Slight variations in the Al content can considerably affect the solidification path of TiAl alloys. Consequently, these variations influence the location of phase regions during the hot deformation process of TiAl alloys. In this study, Ti-(43-45)Al-4Nb-1Mo-0.2B (TNM, atomic fraction, %) ingots were synthesized via arc melting and labeled as 43Al, 44Al, or 45Al depending on their Al contents. Subsequently, TNM sheets were fabricated via hot-pack rolling, and the influence of Al content on the microstructure evolution and mechanical properties of these sheets during the rolling process was systematically investigated.Results indicate that TNM alloys with different Al contents are located in different phase regions when deformed at 1250 ^oC. After preheating for 1 h, the 43Al alloy is mainly composed of equiaxed α/α₂ grains. In contrast, the 44Al alloy exhibits a unique core-shell-like structure with α₂/γ lamellar colonies in the core and α/α₂ grains surrounding it. Compared with the 44Al alloy, the 45Al alloy demonstrates a lamellar structure with larger α₂/γ lamellar colonies.
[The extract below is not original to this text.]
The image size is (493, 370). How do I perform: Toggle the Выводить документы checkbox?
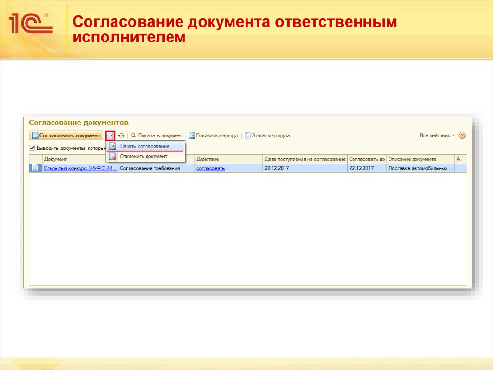tap(31, 148)
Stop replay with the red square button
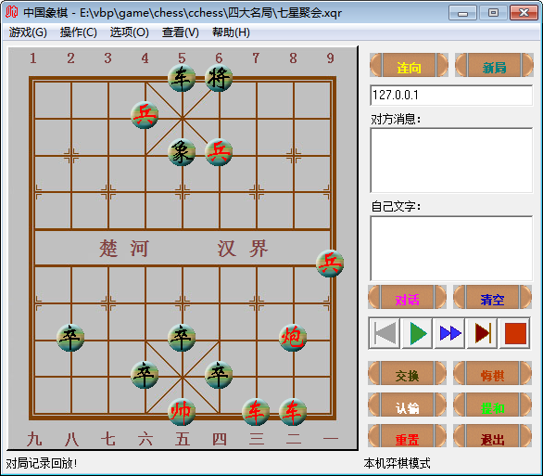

Furthermore, the initial structure remarkably influences the microstructure evolution of TNM sheets during the rolling process and determines the final microstructure composition of these sheets. With increasing Al content, the microstructure of TNM sheets transitions from nearly lamellar to duplex, eventually tending toward a near-γ structure. Additionally, two types of α₂/γ lamellar colonies—newly formed and initially present—are observed in the 43Al and 45Al sheets, respectively. Owing to its unique core-shell-like structure, the 44Al sheet simultaneously contains both types of α₂/γ lamellar colonies. Furthermore, the mechanical properties of TNM sheets with different Al contents were tested at room temperature. Results show a gradual decrease in the tensile strength of TNM sheets with increasing Al content. The 43Al sheet exhibits the best performance, which is attributed to the presence of newly formed lamellar structures. Meanwhile, the 44Al and 45Al sheets develop fractures rapidly because of the increased, clustered, and abnormal growth of equiaxed γ grains or presence of residual α₂/γ lamellar colonies.

Key words: TNM alloy hot-pack rolling microstructure evolution α₂/γ lamellar colony tensile performance

Received: 12 March 2024

ZTFLH:

TG146

Fund: National Key Research and Development Program of China(2021YFB3702603);Innovation Foundation for Doctor Dissertation of Northwestern Polytechnical University(CX2023045)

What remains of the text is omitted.